Case-in-point, Rebecca Black’s “Friday”. Firstly, I must note that I use the possessive pluralisation (Rebecca Black’s “Friday”) in its loosest sense. I emphasise this because the phrasing of how we link artist to song can be misleading: It presents an image of an artist and his/her created work that implicitly links it to the general musical canon of The Beatles, Dylan, Bowie et al, legitimising the song in the process. It is her song, she sings it, she created it, just like “All Along the Watchtower” is Dylan’s. Elle est une artiste, dude. Song and artist are simultanesouly granted autonomy, thrown into the sweet, untouchable realm of the subjective. Obvious problem is, it isn’t her song.

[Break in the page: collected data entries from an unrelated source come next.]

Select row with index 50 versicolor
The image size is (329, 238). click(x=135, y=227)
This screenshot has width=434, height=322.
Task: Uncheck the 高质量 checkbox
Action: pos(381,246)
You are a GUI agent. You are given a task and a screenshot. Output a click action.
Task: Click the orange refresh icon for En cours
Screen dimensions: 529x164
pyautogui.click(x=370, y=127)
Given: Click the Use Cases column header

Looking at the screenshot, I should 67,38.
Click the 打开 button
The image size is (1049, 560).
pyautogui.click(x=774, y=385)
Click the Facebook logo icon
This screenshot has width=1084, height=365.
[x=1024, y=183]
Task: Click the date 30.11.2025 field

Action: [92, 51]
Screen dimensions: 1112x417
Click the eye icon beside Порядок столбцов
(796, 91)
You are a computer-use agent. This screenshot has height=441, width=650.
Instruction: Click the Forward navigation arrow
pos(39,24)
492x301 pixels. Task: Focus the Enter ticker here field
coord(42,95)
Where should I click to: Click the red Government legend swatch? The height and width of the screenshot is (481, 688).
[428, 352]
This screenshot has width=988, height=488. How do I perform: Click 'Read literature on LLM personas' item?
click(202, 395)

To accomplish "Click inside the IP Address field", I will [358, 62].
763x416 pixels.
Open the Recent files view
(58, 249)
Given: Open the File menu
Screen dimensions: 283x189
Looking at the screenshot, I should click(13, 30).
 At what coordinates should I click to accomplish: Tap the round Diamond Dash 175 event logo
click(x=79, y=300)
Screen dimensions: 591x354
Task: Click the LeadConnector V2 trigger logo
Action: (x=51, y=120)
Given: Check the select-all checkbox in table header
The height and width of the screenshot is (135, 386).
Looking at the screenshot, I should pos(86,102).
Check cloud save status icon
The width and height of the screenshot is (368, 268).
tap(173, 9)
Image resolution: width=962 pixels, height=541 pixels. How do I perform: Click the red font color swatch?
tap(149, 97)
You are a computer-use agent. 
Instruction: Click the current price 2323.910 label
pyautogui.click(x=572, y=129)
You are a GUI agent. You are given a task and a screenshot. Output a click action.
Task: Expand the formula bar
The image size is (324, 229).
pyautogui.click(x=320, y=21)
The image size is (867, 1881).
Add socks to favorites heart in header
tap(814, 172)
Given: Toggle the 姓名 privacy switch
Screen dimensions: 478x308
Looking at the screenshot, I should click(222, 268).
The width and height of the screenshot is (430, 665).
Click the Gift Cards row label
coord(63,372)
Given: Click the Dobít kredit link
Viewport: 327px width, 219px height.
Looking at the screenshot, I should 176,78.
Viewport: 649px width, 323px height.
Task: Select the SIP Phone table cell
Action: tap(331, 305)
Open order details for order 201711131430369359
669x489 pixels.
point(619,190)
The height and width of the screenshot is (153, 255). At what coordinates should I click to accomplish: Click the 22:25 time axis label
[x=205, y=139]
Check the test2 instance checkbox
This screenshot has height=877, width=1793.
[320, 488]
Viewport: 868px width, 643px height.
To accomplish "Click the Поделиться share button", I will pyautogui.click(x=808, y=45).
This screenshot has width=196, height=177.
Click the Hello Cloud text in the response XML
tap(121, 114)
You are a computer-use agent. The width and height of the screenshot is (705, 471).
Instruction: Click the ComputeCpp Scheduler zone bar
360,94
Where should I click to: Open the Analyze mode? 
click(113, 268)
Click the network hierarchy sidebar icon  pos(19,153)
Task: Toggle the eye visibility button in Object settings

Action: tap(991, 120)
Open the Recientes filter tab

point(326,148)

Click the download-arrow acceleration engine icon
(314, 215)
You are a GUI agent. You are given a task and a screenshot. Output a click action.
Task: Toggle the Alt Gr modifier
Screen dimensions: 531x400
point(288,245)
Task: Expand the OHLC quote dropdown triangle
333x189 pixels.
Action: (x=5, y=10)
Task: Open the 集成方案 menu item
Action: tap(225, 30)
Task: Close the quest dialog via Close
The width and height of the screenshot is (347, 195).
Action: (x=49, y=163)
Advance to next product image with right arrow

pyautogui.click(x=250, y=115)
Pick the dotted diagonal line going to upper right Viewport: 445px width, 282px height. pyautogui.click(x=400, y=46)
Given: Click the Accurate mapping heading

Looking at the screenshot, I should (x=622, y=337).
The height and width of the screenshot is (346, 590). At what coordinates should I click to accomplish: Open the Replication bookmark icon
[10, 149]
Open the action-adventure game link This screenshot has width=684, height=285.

I think it’s a safe enough assumption to make that everything in “Friday”, down to the smallest detail, has been approved and reapproved by some sort of record company/producer/whatever. Point being, they’re not her beats: they’re not her melodies; they’re not her incredibly bad lyrics (“gotta get my cereal”); the autotune mangled excuse for a voice isn’t even hers. “Well she at least she sings the song” is readily applicable in many arguments about the contemporary pop star, and if the song in question carries with it the indelible artistic stamp of a human voice, or even a faint trace of it, I can sometimes accept this. I mean Rihanna is grand. Cool, natural, half-human, half-autotune robot voice. I can accept, and like, Rihanna. But Rebecca Black’s fucking inhuman, cyborg voice is mangled by autotune so badly, almost more than any other contemporary song I can think of, that any natural timbre is squeezed out to leave a hollow, robotic shell of an “artist”. Fuck that.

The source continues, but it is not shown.